Responding to Americans’ growing reluctance to share health data and unresolved tension over eroding personal privacy, the American Medical Association (AMA) recently issued new privacy principles supporting an individual’s right to control, access, and delete personal data collected about them. Using the new privacy principles, the AMA will actively engage the administration, Congress and industry stakeholders in discussions on the future direction of regulatory guardrails that are needed to restore public confidence in data privacy protections.
“Patients’ confidence in the privacy and security of their data has been shaken by repeated technology sector scandals and the wired economy’s default business model that quietly gathers intimate glimpses into private lives—often without patient knowledge, consent or trust,” says AMA President Patrice A. Harris, MD, MA. “As a result, patients are less willing to share information with physicians for fear that technology companies and data brokers will have full authority over the use of their indelible health data. Unfortunately, recently finalized federal regulations will make this more likely to happen.”
A 2019 study by Rock Health and Stanford’s Center for Digital Health shows consumers have become more reticent when it comes to sharing their health data. Out of all health care stakeholders, consumers were most willing to share their health data with physicians, but that sentiment has slipped since 2017. Consumers were least willing to share their health data with technology companies whose business models and technical capabilities are reliant on it.
“The AMA privacy principles set a framework for national protections that provide patients with meaningful control and transparency over the access and use of their data,” Harris says. “Preserving patient trust is critical if digital health technologies are to facilitate an era of more accessible, coordinated, and personalized care. To restore confidence in data privacy and security, the AMA privacy principles promote individual rights, equity and justice, corporate responsibility to the individual, applicability and federal enforcement.”
Recent events have highlighted how critical it is to have clear rules of the road with respect to data use. There is unprecedented reliance on remote care technologies, like telehealth, to help people avoid leaving their homes during the COVID-19 pandemic. But both patients and clinicians are justified in questioning how platforms will secure and protect the information exchanged during the virtual visits.
Similarly, many private and public efforts are underway to collect, use, and disseminate public health surveillance data to help inform public health officials and policymakers about the spread of the novel coronavirus. These efforts are critically necessary but must address questions about how best to handle the data both during collection and once the pandemic has subsided.
The AMA believes the primary purpose of boosting guardrails around data use is to build public trust, not inhibit data exchange. The AMA privacy principles seek to promote individuals’ confidence in institutions. The more confidence people have in how entities will use and exchange data, the more willing society will be to participate in data donation efforts.
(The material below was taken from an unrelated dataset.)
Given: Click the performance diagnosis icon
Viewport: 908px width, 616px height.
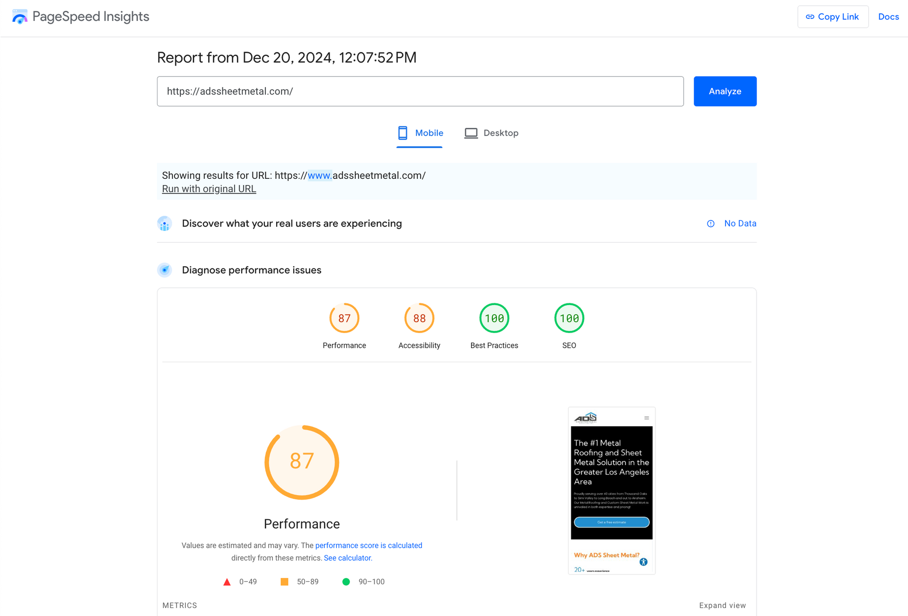Looking at the screenshot, I should coord(164,270).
“The delicate balance between privacy and data protection on the one hand, and the protection of public health on the other, presents a number of challenges,” Harris says. “The AMA’s privacy principles provide a meaningful framework to guide data collection efforts, privacy legislation, and public health plans to help ensure that steps we take now will not unfairly and disproportionately impact vulnerable populations down the road, but rather will instill trust in the systems we establish to help keep people safe and healthy.”
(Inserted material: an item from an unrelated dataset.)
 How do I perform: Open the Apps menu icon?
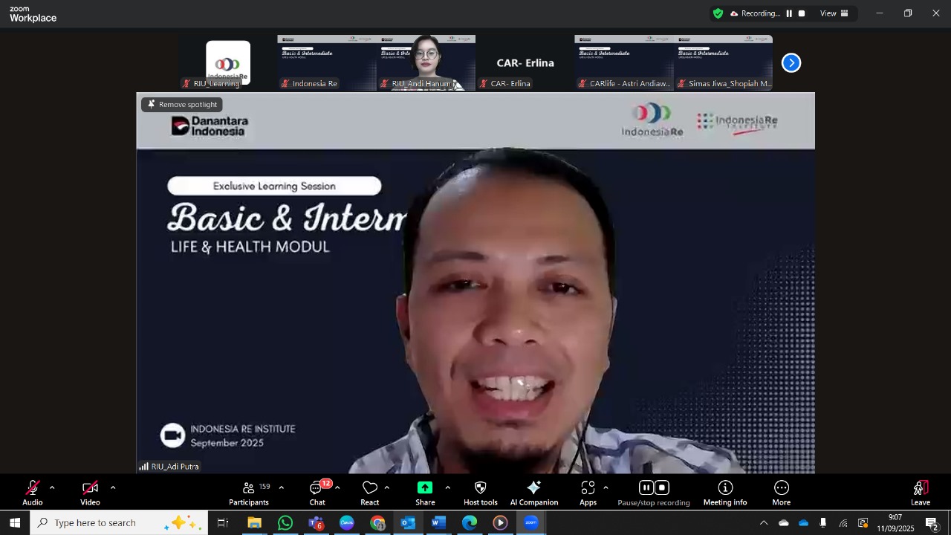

For over a decade the AMA has advocated for the fundamental right of patients to access their complete medical record and promoted the use of health data to enhance patient experience, improving population health, reducing costs, and improving the work life of health care providers. For instance, the AMA recently released a Patient Access Playbook to help guide physicians and their staff on best practices for providing patients their medical records. The AMA will continue to work with the administration and Congress to identify to improve federal policies.